__TEKS BACAAN__.

JAKARTA – SEGARIS.CO — Belum usai perhatian publik terhadap kasus pemerkosaan oleh dr. Priguna di Bandung, kini kembali mencuat dugaan pelanggaran etik berat oleh tenaga medis.
Seorang dokter gigi yang tengah menempuh Program Pendidikan Dokter Spesialis Dento Maxillofacial Radiology (DMFR) di Universitas Indonesia, drg. MAES (39), dilaporkan ke kepolisian atas dugaan perekaman ilegal terhadap mahasiswi magang di sebuah indekos di Jakarta.
Korban, berinisial SS, melaporkan kejadian tersebut ke Polres Metro Jakarta Pusat pada Selasa (15/4).
Berdasarkan keterangan korban, ia memergoki pelaku tengah merekam dirinya saat mandi menggunakan kamera ponsel. SS sontak berteriak dan segera keluar dari kamar mandi, sehingga menarik perhatian penghuni indekos lainnya serta pengelola.

__DATA TERSAJI__.
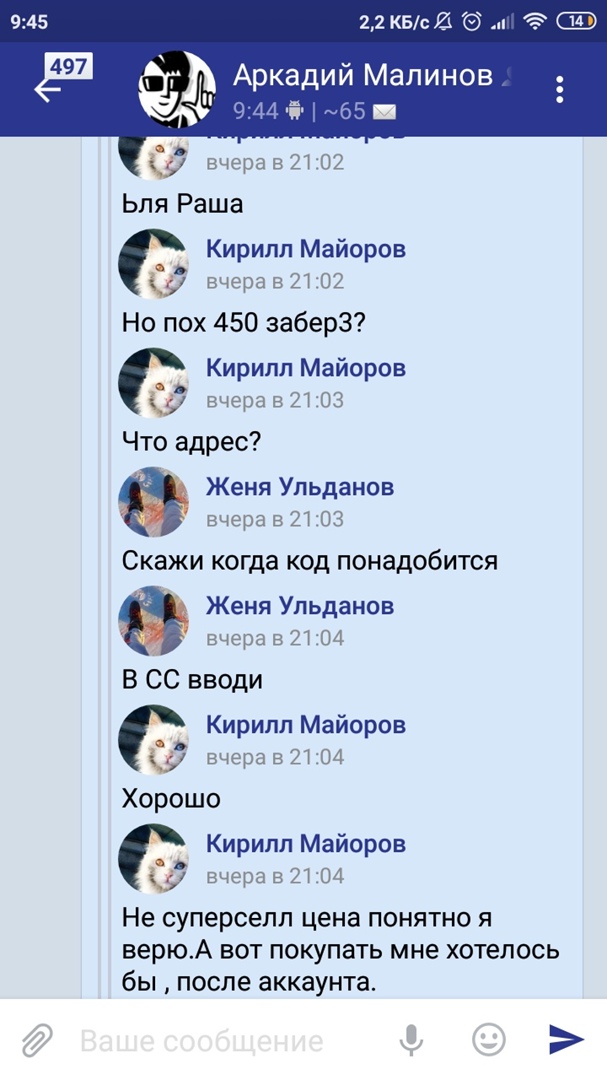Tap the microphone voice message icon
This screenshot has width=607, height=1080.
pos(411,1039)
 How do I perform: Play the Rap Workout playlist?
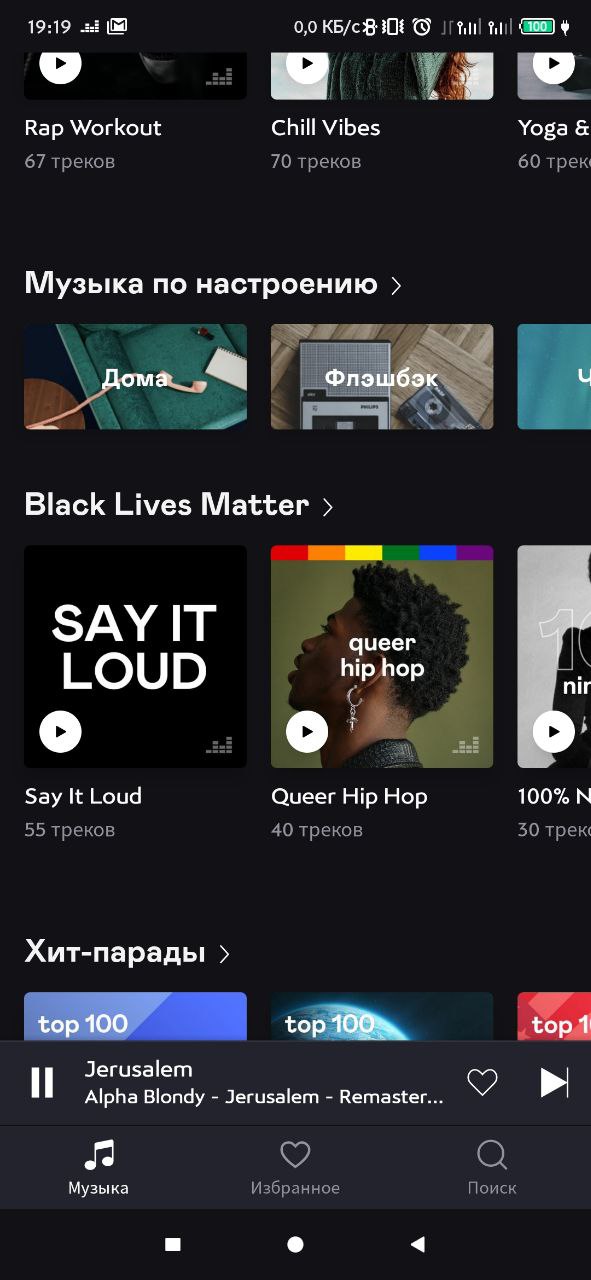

==

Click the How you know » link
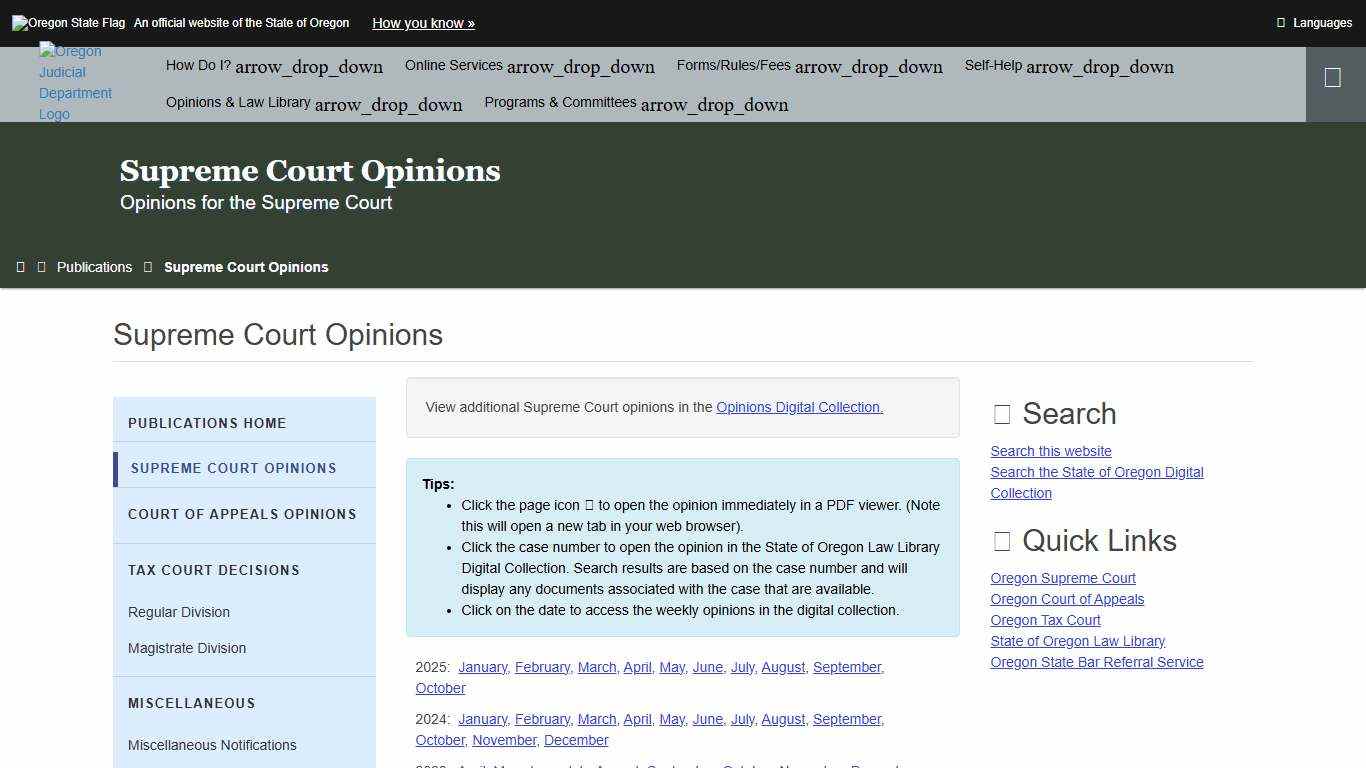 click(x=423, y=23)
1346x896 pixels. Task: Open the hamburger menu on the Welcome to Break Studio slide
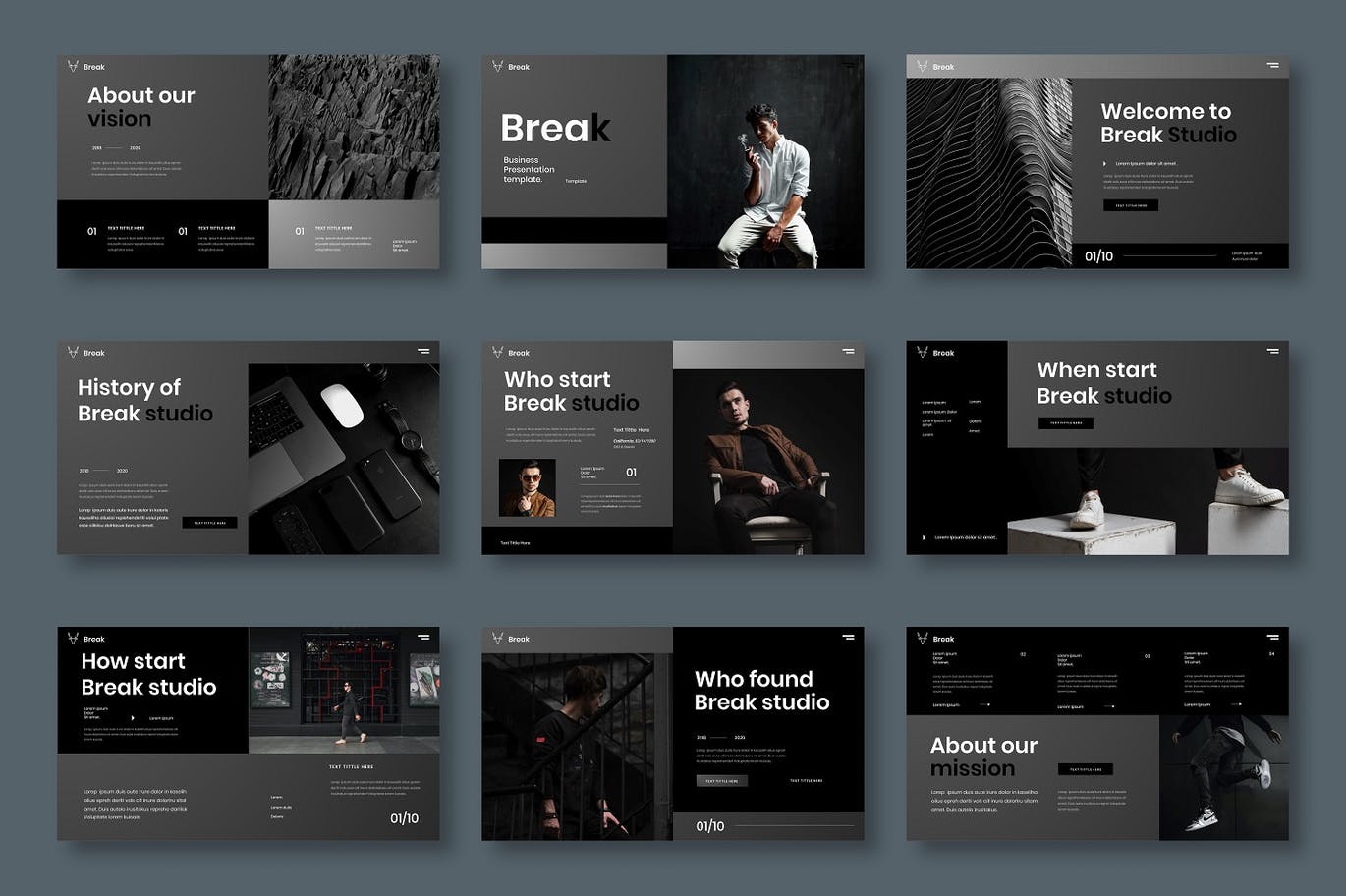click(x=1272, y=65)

__LATIHAN SOAL__.
1. Tulis ulang tanpa perubahan bagian teks bacaan yang diawali kata-kata yang memuat "Korban, berinisial SS, melaporkan" dan diakhiri setelah "lainnya serta pengelola.".
2. Jawablah pertanyaan berikut berdasarkan teks bacaan.
(a) Di universitas mana drg. MAES menempuh program pendidikan dokter spesialis?
(b) Ke kantor polisi mana SS melaporkan kejadian tersebut?
(c) Menurut keterangan korban, alat apa yang dipakai pelaku untuk merekam?
Daftar di atas adalah bahan tersendiri, terpisah dari teks bacaan.

__KUNCI JAWABAN__.
1.
Korban, berinisial SS, melaporkan kejadian tersebut ke Polres Metro Jakarta Pusat pada Selasa (15/4).
Berdasarkan keterangan korban, ia memergoki pelaku tengah merekam dirinya saat mandi menggunakan kamera ponsel. SS sontak berteriak dan segera keluar dari kamar mandi, sehingga menarik perhatian penghuni indekos lainnya serta pengelola.

2.
(a) Universitas Indonesia
(b) Polres Metro Jakarta Pusat
(c) Kamera ponsel